Rated: F-0.5. Ideal for the children.

Toothbreakers
A ramshackle and altogether unconvincing category of stormcloud inexplicably celebrated in the more economically-depressed areas of the Versnillies, where it is popular with infants, teen-agers, minorities, and the non-British. Altogether fine if you’re one of *those* sorts, I suppose. Takes all sorts. Even if their tastes are wrong. Which they are.
Rated: Over. And I still don’t see what’s so impressive about clouds that rain caramels and toffee.

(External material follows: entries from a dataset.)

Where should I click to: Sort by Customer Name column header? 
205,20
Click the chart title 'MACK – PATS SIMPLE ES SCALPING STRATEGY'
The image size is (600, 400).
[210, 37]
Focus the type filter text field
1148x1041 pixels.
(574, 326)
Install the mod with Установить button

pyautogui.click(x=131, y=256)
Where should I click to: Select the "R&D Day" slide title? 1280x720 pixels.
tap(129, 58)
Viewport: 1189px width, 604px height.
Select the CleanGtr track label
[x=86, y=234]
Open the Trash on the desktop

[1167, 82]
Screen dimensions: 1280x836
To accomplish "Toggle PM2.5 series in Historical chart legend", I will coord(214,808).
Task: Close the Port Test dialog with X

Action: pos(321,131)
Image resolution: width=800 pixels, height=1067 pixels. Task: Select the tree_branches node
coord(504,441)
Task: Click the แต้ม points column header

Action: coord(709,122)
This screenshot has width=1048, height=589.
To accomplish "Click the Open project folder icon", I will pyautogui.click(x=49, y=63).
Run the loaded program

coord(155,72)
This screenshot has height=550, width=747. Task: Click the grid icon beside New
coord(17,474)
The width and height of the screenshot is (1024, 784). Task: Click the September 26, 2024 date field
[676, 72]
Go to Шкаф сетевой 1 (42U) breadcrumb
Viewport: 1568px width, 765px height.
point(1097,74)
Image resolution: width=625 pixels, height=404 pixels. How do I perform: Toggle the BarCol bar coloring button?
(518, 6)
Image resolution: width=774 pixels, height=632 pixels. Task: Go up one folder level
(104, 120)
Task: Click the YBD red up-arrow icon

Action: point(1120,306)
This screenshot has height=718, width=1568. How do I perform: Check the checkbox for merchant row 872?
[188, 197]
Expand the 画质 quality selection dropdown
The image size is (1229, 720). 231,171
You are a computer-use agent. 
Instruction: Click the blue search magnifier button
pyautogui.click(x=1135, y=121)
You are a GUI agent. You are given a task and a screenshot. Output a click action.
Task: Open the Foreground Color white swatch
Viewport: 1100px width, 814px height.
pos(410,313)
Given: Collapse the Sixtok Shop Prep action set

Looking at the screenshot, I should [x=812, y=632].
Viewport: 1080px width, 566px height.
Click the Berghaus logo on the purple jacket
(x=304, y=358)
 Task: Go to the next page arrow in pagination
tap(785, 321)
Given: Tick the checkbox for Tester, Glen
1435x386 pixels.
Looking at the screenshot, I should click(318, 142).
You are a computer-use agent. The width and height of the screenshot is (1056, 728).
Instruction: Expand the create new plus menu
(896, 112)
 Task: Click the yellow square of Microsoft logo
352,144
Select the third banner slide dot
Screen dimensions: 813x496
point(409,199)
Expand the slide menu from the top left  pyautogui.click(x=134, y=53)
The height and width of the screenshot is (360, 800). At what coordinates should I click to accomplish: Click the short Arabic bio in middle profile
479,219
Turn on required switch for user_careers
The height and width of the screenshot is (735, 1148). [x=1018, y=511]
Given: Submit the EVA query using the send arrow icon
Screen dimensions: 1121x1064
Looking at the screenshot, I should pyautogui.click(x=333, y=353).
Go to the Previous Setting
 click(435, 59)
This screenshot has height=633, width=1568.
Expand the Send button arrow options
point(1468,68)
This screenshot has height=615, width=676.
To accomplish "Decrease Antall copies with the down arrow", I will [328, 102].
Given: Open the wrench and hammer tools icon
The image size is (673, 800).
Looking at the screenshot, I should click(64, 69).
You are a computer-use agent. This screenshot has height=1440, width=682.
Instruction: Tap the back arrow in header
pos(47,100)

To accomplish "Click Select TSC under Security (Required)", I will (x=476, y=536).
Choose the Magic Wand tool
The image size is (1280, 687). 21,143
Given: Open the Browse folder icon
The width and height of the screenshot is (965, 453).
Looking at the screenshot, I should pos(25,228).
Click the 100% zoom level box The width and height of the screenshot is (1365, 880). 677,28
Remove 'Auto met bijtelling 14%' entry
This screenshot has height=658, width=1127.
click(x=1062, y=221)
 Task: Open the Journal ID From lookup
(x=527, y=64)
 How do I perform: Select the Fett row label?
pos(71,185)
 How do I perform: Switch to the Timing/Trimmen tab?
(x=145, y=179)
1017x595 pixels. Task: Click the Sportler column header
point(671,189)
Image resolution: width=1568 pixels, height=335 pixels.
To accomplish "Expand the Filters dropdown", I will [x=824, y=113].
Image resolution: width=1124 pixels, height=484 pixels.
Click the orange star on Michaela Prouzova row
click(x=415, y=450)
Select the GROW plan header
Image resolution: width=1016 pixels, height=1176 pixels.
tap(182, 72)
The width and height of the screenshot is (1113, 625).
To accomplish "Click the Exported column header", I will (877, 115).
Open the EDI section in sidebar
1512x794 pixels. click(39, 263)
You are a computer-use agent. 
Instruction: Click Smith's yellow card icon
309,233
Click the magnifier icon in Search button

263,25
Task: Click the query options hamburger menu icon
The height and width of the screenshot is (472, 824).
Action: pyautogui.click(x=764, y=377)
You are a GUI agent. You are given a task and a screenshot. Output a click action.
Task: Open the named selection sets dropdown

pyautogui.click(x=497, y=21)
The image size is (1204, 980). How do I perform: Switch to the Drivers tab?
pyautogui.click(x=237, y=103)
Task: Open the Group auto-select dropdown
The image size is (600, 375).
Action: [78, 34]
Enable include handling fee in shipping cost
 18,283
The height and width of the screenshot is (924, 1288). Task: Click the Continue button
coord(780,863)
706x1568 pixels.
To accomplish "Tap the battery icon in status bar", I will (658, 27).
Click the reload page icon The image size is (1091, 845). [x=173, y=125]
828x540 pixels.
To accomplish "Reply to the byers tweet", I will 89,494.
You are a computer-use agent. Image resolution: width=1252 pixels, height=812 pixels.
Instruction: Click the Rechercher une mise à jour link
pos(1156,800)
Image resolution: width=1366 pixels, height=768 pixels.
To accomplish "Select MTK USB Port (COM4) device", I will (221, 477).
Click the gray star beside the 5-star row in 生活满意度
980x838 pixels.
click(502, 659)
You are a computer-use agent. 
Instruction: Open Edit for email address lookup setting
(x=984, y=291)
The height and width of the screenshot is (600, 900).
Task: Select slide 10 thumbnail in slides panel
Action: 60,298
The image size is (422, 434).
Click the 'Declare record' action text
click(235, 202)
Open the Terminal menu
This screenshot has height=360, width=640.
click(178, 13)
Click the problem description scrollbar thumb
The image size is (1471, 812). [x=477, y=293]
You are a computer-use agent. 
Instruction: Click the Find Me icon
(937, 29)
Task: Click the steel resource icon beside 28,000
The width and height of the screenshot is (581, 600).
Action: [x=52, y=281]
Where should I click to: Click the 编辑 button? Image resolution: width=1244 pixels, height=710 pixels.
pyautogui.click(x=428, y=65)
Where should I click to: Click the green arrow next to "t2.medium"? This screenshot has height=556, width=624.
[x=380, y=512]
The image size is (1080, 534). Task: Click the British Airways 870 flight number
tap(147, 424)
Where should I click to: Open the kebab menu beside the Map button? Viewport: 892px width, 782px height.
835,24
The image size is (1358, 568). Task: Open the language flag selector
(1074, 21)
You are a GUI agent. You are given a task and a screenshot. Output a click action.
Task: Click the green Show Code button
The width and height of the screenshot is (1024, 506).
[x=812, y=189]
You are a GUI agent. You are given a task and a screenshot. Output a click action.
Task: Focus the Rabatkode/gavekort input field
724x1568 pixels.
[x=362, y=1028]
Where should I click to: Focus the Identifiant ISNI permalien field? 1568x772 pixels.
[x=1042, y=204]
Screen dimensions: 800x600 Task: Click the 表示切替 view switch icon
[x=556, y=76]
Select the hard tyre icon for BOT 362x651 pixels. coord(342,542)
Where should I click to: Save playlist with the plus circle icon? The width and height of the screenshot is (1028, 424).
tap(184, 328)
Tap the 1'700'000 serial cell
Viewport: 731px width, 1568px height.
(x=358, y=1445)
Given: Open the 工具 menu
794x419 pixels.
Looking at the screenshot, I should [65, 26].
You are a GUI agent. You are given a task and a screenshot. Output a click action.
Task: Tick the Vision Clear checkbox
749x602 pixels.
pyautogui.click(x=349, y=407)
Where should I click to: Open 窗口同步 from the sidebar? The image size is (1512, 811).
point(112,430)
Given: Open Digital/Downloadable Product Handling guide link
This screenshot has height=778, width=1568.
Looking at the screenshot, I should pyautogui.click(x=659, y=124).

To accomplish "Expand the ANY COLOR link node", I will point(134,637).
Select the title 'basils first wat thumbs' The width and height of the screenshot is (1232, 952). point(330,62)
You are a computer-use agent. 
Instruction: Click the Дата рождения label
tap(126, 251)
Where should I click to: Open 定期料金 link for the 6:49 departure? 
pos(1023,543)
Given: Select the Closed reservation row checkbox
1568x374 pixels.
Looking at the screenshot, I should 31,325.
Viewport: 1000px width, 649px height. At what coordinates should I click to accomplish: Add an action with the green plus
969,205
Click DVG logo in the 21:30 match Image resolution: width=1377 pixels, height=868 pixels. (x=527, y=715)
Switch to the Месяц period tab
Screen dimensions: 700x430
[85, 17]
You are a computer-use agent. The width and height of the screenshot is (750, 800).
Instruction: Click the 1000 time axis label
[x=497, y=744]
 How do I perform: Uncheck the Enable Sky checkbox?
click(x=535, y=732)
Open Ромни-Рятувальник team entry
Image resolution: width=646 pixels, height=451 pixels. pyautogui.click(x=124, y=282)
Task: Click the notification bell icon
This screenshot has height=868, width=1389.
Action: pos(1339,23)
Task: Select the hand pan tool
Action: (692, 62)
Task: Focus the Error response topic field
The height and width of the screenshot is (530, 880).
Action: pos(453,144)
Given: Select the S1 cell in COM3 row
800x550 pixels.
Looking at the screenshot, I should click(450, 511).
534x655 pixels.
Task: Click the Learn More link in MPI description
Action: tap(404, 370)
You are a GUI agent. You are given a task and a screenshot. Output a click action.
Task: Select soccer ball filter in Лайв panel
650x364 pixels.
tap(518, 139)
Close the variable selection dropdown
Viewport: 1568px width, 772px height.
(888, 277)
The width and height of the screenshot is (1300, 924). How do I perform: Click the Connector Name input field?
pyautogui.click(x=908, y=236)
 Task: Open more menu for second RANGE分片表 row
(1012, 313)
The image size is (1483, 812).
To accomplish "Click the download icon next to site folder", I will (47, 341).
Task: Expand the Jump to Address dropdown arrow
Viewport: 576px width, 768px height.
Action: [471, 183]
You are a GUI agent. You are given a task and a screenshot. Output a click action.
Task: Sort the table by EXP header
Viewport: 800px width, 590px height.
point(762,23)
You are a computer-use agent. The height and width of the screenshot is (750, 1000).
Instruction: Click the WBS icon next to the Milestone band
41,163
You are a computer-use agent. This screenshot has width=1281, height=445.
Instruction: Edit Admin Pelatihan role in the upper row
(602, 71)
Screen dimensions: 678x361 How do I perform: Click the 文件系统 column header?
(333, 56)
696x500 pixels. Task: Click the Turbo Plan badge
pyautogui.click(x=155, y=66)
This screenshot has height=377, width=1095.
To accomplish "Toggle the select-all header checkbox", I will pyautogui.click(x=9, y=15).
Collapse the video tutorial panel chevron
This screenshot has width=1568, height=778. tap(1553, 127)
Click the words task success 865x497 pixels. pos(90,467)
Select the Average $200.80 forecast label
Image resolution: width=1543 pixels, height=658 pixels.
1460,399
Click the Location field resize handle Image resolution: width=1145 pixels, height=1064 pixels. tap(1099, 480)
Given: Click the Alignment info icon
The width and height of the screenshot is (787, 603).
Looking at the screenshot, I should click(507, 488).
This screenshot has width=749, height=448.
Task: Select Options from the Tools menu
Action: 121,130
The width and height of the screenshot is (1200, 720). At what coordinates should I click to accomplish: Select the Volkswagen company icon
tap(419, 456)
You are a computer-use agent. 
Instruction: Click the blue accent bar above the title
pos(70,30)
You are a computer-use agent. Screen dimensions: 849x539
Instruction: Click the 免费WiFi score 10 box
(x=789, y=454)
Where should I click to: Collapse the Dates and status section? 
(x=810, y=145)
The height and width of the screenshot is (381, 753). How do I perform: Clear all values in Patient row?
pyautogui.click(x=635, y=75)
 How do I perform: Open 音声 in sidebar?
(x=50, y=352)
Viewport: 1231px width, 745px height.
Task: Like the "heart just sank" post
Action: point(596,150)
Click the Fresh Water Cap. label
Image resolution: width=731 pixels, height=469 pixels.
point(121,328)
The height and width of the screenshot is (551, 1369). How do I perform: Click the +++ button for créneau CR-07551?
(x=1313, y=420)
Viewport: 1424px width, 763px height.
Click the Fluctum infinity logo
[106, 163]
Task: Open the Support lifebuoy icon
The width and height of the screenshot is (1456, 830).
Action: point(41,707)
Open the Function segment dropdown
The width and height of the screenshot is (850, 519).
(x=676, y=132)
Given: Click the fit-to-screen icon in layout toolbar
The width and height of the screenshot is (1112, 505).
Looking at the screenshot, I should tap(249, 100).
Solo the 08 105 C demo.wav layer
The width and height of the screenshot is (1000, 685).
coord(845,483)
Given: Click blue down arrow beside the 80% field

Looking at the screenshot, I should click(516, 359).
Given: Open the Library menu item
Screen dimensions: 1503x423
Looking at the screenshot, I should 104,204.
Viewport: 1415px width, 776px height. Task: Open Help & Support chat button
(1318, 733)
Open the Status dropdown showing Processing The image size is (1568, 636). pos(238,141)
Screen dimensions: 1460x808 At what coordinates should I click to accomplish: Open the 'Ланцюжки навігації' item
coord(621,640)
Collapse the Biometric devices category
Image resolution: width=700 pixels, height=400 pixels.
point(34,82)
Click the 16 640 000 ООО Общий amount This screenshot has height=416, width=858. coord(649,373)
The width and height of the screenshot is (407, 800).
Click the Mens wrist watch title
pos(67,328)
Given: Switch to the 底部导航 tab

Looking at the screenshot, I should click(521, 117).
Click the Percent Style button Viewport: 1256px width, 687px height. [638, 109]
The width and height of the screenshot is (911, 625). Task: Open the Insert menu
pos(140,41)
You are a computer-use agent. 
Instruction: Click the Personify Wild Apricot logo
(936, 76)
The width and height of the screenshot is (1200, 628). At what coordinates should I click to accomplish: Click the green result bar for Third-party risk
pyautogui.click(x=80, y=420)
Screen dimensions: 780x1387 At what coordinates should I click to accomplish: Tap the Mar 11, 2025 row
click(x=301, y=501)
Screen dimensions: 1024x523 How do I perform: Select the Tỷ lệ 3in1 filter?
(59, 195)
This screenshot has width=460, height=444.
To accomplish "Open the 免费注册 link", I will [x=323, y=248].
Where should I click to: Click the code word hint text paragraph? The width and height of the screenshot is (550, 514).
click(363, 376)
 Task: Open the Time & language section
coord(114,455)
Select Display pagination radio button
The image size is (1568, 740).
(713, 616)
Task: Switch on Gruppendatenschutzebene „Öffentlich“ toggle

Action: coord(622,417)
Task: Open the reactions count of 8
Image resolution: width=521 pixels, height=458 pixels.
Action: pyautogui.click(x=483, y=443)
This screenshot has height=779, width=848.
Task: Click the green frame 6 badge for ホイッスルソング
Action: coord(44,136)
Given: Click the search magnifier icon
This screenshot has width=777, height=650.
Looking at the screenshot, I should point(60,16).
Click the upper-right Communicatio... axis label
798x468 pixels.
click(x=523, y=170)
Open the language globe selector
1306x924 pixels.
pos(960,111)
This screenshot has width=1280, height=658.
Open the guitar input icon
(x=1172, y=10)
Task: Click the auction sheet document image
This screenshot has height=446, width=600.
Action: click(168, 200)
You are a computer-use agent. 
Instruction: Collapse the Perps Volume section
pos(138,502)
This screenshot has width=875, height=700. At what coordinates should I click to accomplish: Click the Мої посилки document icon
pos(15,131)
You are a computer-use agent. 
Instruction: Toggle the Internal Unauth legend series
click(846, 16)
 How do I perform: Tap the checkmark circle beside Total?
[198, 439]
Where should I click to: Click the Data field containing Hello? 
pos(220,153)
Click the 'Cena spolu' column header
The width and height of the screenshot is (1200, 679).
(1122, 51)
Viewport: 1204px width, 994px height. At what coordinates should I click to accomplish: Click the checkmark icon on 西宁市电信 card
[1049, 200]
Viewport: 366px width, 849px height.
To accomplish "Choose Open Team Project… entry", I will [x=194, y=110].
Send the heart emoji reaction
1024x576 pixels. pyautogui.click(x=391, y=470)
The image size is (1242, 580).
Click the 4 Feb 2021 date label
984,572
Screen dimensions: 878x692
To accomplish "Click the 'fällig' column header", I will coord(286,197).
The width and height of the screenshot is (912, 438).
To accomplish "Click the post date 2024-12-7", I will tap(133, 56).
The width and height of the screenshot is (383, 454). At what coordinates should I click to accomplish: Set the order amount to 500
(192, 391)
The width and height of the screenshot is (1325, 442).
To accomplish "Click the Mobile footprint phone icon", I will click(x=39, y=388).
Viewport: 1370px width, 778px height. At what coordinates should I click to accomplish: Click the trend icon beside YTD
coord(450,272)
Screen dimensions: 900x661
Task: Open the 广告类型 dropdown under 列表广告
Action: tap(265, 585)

Good grey stout droplets, that’s what a raincloud’s all about.

That Fucker
My dear readers will have to forgive me for my inclusion of phenomena that are technically currents rather than weather or weather-related, but this riptide near my hotel beach really tussled my goddamned crumpets. The little blighter yanked me three shitbirding miles offshore before I could swim across it, and on the return trip a shark of unidentifiable ethnic background made off with my prosthetic leg, so I was left confused as to what slurs would be appropriate for the occasion.
Rated: 7.2(c) GigaBastards.

Kammadon’s Manglewhorl (AKA ‘The Limbmulcher,’ AAKA ‘Screamer of Death,’ AAAKA ‘Splatmaker’)
I’m told this is lovely, and I hear no reason to doubt it. Moving on.
Rated: No I’m good enough thank you very much.

The Fireside Drizzle
So called by the locals for its exquisitely delicate and slightly charcoal-scented droplets, each of which, in all their innumerableness, is no bigger than a solitary mouse-tear. The perfect strolling rain, each breath taken in this delightful shower greatly invigorates the lungs, producing a mos

This, the final edition of ‘Practical British Meteorology,’ is dedicated to Horace Wemple, T. H.C., from XX60-XX14 the editor, publisher, author, and chief reporter of the scholarly journal.
Mourners can take solace in that although his passing was sudden, he died happy, in nearly-adequate health, and entirely unexpectedly at high velocity. It is unlikely that he even noticed the gradual buildup of carbon monoxide in his tissues until his single remaining leg buckled and sent him headfirst into the sidewalk. And really, isn’t that how we’d all like to go?